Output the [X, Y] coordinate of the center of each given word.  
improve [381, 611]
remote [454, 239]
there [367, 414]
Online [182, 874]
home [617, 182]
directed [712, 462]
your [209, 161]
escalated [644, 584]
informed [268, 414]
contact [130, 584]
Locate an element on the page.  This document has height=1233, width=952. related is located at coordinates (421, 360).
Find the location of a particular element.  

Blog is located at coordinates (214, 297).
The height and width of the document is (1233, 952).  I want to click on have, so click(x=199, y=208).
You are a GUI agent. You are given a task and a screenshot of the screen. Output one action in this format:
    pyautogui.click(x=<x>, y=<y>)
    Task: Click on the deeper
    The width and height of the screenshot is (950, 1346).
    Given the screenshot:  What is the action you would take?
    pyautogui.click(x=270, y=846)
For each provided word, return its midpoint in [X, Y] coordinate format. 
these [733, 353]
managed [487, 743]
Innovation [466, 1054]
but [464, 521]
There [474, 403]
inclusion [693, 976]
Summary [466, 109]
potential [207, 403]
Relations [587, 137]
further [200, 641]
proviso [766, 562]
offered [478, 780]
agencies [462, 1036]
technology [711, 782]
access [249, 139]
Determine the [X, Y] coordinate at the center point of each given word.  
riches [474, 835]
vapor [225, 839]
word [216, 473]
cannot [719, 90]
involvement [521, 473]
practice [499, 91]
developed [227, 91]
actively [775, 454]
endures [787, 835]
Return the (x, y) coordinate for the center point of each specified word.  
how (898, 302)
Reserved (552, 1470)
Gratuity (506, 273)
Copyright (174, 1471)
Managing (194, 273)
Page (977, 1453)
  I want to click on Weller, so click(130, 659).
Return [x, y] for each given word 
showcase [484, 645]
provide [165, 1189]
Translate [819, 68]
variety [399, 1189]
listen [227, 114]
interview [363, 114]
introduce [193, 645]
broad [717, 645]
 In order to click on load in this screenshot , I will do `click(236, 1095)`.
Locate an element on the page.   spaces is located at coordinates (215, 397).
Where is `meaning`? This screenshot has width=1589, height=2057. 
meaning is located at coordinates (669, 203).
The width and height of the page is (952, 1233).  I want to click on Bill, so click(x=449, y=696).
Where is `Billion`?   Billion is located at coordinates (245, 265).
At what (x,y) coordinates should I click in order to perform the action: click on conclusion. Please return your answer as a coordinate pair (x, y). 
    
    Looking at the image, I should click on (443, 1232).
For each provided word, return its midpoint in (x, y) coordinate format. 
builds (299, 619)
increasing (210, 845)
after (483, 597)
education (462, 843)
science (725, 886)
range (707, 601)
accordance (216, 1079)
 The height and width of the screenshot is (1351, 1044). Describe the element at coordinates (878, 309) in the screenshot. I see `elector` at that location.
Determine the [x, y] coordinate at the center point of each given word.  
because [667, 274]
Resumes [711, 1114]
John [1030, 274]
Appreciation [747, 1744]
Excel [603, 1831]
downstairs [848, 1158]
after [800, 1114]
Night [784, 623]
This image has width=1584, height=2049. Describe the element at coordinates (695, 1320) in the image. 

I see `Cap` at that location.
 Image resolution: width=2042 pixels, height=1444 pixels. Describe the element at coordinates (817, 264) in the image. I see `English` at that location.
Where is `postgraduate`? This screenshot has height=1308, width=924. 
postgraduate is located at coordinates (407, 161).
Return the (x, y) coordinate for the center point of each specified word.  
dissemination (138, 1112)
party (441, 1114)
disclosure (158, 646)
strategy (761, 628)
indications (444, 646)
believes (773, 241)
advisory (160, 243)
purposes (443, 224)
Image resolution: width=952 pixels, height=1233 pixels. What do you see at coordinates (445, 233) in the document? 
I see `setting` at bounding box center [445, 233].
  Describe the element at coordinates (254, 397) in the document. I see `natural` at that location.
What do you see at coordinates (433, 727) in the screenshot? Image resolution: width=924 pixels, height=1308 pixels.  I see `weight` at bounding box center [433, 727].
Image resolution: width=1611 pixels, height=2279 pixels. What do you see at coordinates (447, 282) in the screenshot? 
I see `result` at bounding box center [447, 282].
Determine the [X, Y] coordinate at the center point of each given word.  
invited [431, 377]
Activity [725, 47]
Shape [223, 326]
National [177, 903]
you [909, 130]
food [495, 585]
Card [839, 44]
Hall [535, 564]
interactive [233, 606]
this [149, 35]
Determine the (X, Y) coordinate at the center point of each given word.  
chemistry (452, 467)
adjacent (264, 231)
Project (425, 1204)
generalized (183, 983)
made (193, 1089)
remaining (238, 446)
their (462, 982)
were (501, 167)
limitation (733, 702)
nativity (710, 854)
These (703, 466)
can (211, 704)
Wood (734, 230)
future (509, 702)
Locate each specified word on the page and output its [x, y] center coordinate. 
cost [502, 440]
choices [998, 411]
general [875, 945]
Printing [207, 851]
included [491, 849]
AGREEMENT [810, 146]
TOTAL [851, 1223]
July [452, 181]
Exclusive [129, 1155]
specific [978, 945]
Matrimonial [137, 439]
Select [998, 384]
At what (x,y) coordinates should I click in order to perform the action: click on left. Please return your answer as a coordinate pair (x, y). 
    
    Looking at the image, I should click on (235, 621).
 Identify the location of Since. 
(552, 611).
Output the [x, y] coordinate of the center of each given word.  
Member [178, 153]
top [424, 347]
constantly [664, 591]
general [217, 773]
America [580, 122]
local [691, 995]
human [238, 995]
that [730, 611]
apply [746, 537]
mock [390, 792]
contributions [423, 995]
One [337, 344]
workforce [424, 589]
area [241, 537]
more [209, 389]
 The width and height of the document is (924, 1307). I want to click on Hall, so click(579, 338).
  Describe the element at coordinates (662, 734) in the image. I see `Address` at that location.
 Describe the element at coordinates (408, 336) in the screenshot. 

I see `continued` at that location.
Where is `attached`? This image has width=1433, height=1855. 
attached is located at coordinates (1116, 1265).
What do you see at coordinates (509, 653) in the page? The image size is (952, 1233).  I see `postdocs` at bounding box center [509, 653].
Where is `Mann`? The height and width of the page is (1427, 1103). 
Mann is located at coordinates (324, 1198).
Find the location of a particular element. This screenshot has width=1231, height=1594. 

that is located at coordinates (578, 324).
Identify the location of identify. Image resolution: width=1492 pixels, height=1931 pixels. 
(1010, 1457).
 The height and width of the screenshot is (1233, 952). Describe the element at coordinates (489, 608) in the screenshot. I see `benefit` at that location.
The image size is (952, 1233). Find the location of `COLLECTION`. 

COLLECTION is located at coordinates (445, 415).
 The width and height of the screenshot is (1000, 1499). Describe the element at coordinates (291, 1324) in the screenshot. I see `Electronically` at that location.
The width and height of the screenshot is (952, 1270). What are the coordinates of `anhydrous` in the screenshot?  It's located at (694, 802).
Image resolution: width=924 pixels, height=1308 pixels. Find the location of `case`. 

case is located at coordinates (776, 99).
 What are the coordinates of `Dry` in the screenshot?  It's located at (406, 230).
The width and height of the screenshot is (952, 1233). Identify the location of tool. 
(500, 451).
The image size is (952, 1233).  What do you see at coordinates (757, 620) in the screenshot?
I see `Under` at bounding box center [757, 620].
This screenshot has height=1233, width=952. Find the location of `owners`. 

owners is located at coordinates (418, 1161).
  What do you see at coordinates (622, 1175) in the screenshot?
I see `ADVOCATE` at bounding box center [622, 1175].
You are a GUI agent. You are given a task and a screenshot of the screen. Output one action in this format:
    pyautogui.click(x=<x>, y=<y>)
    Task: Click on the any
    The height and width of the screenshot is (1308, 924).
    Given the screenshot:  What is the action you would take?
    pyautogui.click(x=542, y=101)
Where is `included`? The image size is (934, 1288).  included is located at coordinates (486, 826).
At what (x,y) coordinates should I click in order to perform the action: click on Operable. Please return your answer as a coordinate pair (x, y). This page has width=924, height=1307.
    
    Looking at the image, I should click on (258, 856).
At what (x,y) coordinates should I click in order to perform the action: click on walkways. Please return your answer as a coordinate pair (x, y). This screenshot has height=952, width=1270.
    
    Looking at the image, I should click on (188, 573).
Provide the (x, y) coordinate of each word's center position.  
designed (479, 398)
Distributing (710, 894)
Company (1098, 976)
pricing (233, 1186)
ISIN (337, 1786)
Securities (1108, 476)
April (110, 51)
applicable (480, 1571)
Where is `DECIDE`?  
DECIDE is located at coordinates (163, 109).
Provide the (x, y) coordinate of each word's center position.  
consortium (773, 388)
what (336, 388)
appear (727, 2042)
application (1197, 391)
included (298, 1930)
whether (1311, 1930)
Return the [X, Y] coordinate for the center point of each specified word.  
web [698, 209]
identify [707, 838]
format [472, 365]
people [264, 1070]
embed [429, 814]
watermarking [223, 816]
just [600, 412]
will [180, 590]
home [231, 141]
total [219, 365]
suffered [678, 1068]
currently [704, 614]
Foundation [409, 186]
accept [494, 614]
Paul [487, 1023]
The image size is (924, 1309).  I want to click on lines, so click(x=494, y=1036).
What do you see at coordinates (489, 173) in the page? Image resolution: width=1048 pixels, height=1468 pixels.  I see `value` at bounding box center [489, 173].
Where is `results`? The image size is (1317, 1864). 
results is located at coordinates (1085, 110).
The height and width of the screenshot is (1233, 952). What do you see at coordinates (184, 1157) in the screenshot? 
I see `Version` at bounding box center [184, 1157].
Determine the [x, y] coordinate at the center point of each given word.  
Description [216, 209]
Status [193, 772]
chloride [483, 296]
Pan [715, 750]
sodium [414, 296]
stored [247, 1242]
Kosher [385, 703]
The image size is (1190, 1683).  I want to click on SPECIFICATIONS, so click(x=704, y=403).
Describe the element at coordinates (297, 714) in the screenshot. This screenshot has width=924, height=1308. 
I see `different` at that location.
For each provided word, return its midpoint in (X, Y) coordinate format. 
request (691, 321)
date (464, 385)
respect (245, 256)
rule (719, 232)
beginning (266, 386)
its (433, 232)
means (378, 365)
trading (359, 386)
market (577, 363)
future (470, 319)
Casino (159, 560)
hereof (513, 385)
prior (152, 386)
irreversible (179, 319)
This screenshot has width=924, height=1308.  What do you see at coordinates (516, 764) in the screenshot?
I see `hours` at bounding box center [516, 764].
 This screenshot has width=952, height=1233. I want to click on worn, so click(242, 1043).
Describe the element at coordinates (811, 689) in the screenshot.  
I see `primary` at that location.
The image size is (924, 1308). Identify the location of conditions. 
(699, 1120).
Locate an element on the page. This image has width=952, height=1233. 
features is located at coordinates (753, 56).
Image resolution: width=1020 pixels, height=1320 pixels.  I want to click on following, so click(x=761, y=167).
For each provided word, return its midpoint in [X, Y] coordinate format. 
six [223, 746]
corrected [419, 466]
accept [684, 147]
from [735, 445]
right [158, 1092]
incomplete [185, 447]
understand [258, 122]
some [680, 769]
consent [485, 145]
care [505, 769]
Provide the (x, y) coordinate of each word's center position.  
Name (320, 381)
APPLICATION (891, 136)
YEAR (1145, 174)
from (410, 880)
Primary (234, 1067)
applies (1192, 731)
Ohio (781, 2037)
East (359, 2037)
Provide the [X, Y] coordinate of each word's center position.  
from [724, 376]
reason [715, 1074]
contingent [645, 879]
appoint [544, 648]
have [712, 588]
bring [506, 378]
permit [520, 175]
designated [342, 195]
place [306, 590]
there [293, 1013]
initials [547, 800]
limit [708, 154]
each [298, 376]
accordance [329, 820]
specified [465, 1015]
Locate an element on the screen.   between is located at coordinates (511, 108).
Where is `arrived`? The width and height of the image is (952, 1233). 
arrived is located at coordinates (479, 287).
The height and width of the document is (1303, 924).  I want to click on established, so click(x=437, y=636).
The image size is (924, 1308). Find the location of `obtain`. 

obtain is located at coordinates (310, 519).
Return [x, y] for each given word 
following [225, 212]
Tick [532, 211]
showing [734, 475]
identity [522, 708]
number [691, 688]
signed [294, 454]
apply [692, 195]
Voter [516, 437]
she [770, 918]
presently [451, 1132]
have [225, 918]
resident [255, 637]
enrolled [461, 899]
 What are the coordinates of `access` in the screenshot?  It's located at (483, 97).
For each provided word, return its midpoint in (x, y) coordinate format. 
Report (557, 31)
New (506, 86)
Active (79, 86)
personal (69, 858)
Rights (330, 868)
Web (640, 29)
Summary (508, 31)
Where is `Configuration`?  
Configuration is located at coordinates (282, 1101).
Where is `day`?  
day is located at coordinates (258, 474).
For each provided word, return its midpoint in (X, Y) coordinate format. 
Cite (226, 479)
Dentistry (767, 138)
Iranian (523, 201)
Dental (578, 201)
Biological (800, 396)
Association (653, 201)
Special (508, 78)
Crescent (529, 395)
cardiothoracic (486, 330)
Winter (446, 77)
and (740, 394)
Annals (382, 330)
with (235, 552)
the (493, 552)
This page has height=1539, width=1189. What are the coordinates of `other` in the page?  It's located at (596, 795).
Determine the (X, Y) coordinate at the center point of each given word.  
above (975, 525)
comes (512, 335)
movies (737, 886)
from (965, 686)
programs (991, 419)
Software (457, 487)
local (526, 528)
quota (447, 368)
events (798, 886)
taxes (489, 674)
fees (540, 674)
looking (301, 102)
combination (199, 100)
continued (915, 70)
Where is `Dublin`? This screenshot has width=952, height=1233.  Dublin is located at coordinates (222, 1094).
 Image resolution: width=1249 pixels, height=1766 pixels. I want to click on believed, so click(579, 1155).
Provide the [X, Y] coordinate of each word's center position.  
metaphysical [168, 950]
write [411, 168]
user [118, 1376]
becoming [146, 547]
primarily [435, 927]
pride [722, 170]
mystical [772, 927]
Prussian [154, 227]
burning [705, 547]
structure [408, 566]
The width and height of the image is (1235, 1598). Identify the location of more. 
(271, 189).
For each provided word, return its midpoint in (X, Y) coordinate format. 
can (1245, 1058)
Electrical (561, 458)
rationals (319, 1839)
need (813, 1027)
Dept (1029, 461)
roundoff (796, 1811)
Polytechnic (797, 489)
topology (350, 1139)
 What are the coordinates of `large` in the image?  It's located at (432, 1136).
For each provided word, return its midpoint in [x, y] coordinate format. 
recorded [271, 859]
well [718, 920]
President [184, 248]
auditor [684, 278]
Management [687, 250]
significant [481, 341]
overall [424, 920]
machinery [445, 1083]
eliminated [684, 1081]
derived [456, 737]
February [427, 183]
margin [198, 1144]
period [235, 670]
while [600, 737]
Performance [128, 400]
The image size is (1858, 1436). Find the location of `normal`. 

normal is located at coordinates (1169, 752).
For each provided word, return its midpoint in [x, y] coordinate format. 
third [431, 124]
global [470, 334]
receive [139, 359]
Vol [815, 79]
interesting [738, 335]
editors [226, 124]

* * * * *

Prompt — Please extract the entries above, starting at the line that contains "were (501, 167)" and ending at the line that contains "Member [178, 153]", both included, and reproduce them verbatim.

Solution —
were (501, 167)
limitation (733, 702)
nativity (710, 854)
These (703, 466)
can (211, 704)
Wood (734, 230)
future (509, 702)
Locate each specified word on the page and output its [x, y] center coordinate. 
cost [502, 440]
choices [998, 411]
general [875, 945]
Printing [207, 851]
included [491, 849]
AGREEMENT [810, 146]
TOTAL [851, 1223]
July [452, 181]
Exclusive [129, 1155]
specific [978, 945]
Matrimonial [137, 439]
Select [998, 384]
At what (x,y) coordinates should I click in order to perform the action: click on left. Please return your answer as a coordinate pair (x, y). 
    
    Looking at the image, I should click on (235, 621).
 Identify the location of Since. 
(552, 611).
Output the [x, y] coordinate of the center of each given word.  
Member [178, 153]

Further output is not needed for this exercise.